[Stored data]
┄┄┄┄┄┄┄┄┄┄┄┄┄┄┄┄┄┄┄┄
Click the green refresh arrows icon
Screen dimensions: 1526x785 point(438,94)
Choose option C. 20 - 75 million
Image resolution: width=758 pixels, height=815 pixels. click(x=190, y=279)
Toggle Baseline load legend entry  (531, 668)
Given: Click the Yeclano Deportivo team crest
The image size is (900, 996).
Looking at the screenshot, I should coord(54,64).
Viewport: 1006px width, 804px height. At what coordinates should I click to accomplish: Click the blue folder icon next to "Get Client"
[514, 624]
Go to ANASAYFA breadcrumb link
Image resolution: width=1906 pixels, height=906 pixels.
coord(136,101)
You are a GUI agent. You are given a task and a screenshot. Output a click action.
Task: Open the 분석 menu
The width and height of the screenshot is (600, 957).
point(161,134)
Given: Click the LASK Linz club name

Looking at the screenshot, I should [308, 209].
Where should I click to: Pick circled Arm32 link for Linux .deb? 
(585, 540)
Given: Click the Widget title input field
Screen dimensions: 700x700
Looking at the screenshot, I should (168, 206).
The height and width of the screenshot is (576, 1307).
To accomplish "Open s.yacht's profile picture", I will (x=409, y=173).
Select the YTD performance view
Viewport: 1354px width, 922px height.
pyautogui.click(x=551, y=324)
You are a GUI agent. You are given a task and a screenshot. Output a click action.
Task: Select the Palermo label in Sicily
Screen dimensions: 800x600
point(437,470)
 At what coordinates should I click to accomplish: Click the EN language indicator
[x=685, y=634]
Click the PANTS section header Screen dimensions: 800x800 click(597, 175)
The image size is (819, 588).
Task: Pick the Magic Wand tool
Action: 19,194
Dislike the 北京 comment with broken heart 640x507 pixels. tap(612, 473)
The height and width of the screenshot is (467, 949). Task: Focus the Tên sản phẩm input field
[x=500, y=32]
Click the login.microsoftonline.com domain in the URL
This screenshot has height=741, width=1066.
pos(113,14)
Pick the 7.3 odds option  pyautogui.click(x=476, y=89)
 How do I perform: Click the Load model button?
┄┄┄┄┄┄┄┄┄┄┄┄┄┄┄┄┄┄┄┄
• **PROBLEM TO WORK ON**:
The data above should be returned in full, exactly as written.

• **THE ANSWER**:
Click the green refresh arrows icon
Screen dimensions: 1526x785 point(438,94)
Choose option C. 20 - 75 million
Image resolution: width=758 pixels, height=815 pixels. click(x=190, y=279)
Toggle Baseline load legend entry  (531, 668)
Given: Click the Yeclano Deportivo team crest
The image size is (900, 996).
Looking at the screenshot, I should coord(54,64).
Viewport: 1006px width, 804px height. At what coordinates should I click to accomplish: Click the blue folder icon next to "Get Client"
[514, 624]
Go to ANASAYFA breadcrumb link
Image resolution: width=1906 pixels, height=906 pixels.
coord(136,101)
You are a GUI agent. You are given a task and a screenshot. Output a click action.
Task: Open the 분석 menu
The width and height of the screenshot is (600, 957).
point(161,134)
Given: Click the LASK Linz club name

Looking at the screenshot, I should [308, 209].
Where should I click to: Pick circled Arm32 link for Linux .deb? 
(585, 540)
Given: Click the Widget title input field
Screen dimensions: 700x700
Looking at the screenshot, I should (168, 206).
The height and width of the screenshot is (576, 1307).
To accomplish "Open s.yacht's profile picture", I will (x=409, y=173).
Select the YTD performance view
Viewport: 1354px width, 922px height.
pyautogui.click(x=551, y=324)
You are a GUI agent. You are given a task and a screenshot. Output a click action.
Task: Select the Palermo label in Sicily
Screen dimensions: 800x600
point(437,470)
 At what coordinates should I click to accomplish: Click the EN language indicator
[x=685, y=634]
Click the PANTS section header Screen dimensions: 800x800 click(597, 175)
The image size is (819, 588).
Task: Pick the Magic Wand tool
Action: 19,194
Dislike the 北京 comment with broken heart 640x507 pixels. tap(612, 473)
The height and width of the screenshot is (467, 949). Task: Focus the Tên sản phẩm input field
[x=500, y=32]
Click the login.microsoftonline.com domain in the URL
This screenshot has height=741, width=1066.
pos(113,14)
Pick the 7.3 odds option  pyautogui.click(x=476, y=89)
 How do I perform: Click the Load model button?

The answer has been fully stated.